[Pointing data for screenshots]
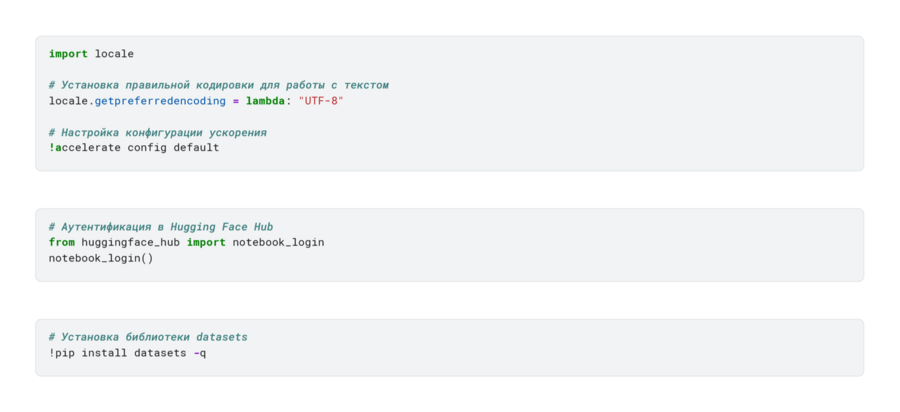Viewport: 900px width, 412px height.
Task: Place cursor on the "UTF-8" string
Action: (321, 101)
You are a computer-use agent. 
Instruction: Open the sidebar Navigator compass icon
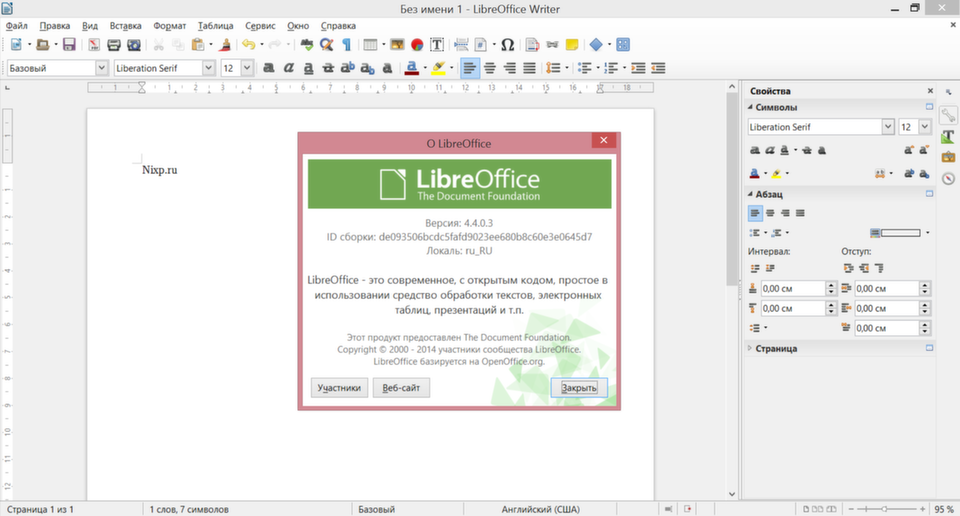coord(948,178)
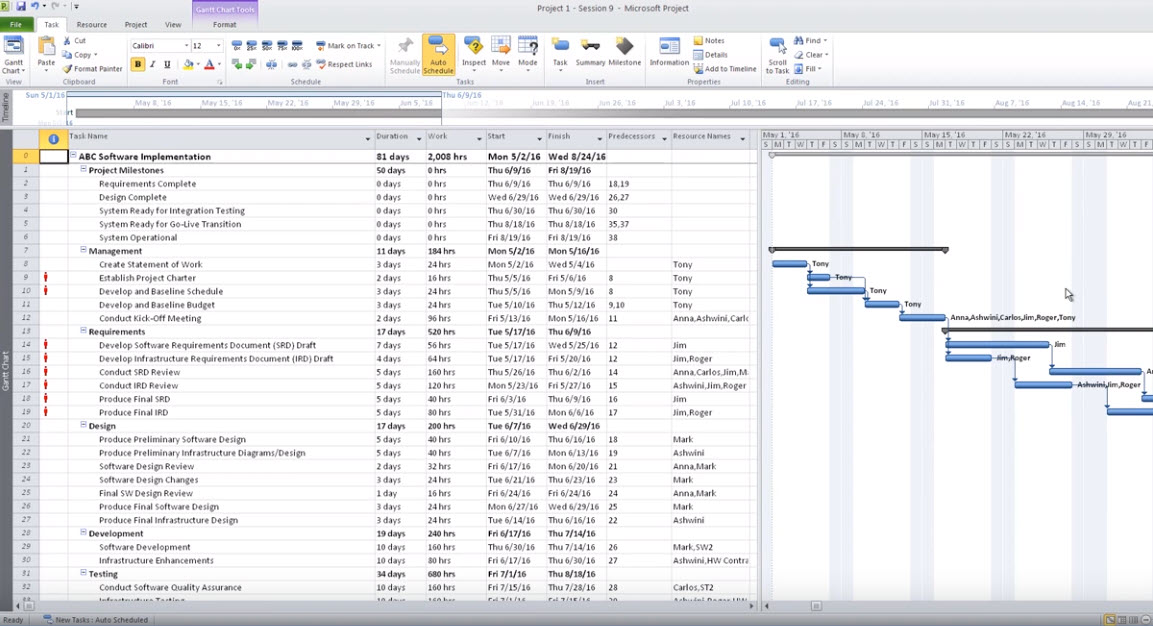Collapse the Project Milestones summary task
Viewport: 1153px width, 626px height.
pyautogui.click(x=84, y=170)
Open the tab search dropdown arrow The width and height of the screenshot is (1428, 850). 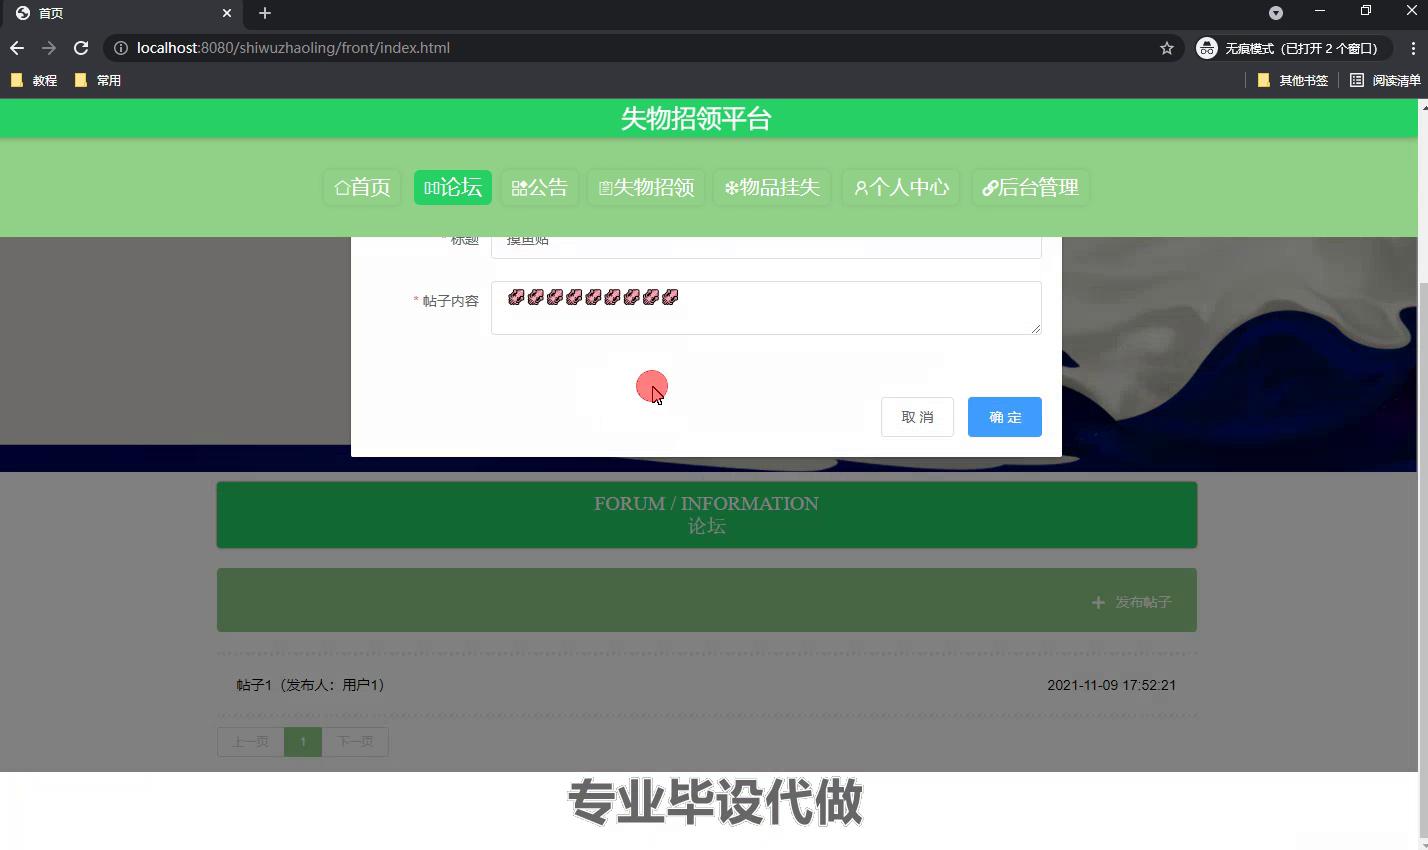click(x=1275, y=13)
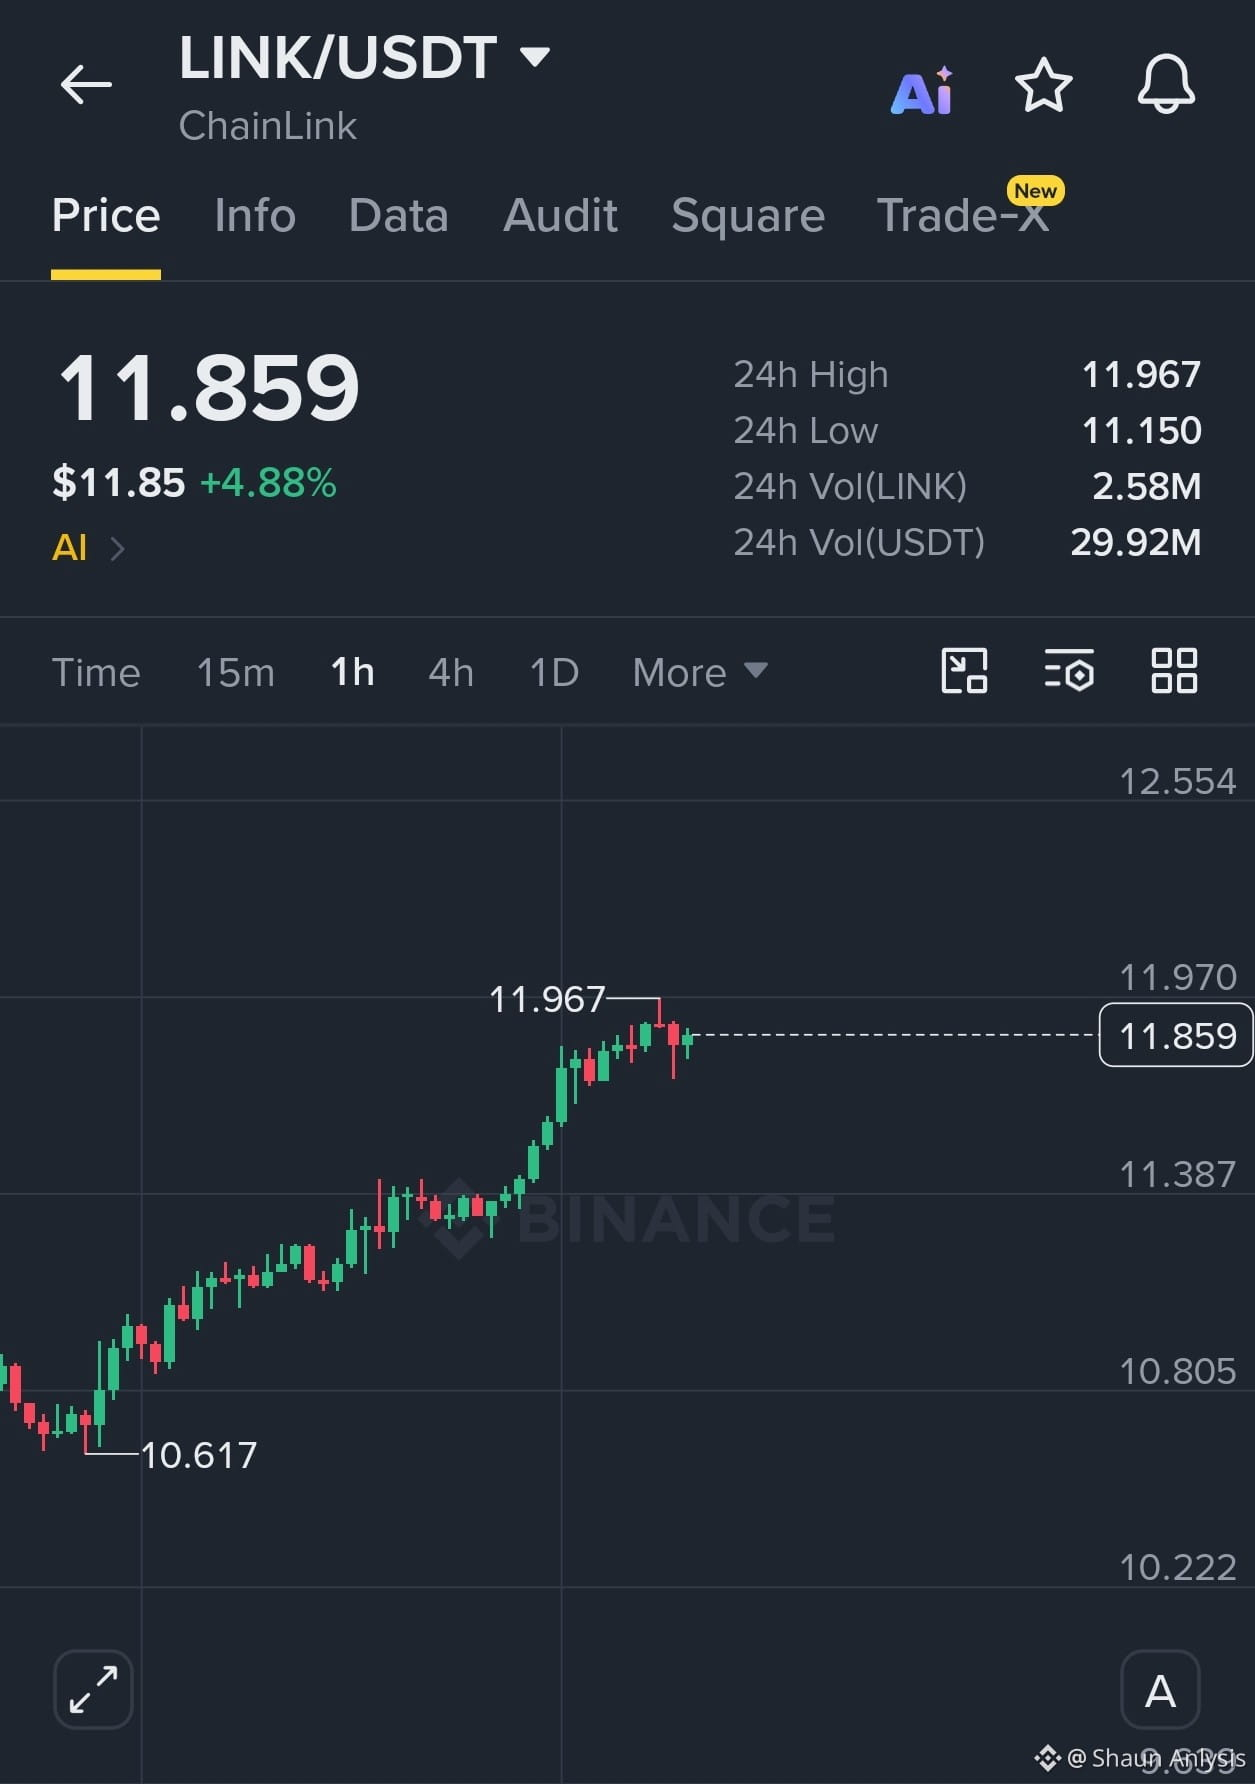Switch chart to 15m interval
1255x1784 pixels.
click(x=235, y=672)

What is needed - Rewrite the part of the listing that runs from its start through the line containing "pyautogui.click(x=84, y=170)", replacing "sidebar" with "side panel" and changing nothing else. Leave the pictures out.

Written response -
Viewport: 900px width, 412px height.
Task: Place cursor on the "UTF-8" string
Action: (321, 101)
You are a computer-use agent. 
Instruction: Open the side panel Navigator compass icon
coord(948,178)
Collapse the Project Milestones summary task
Viewport: 1153px width, 626px height.
pyautogui.click(x=84, y=170)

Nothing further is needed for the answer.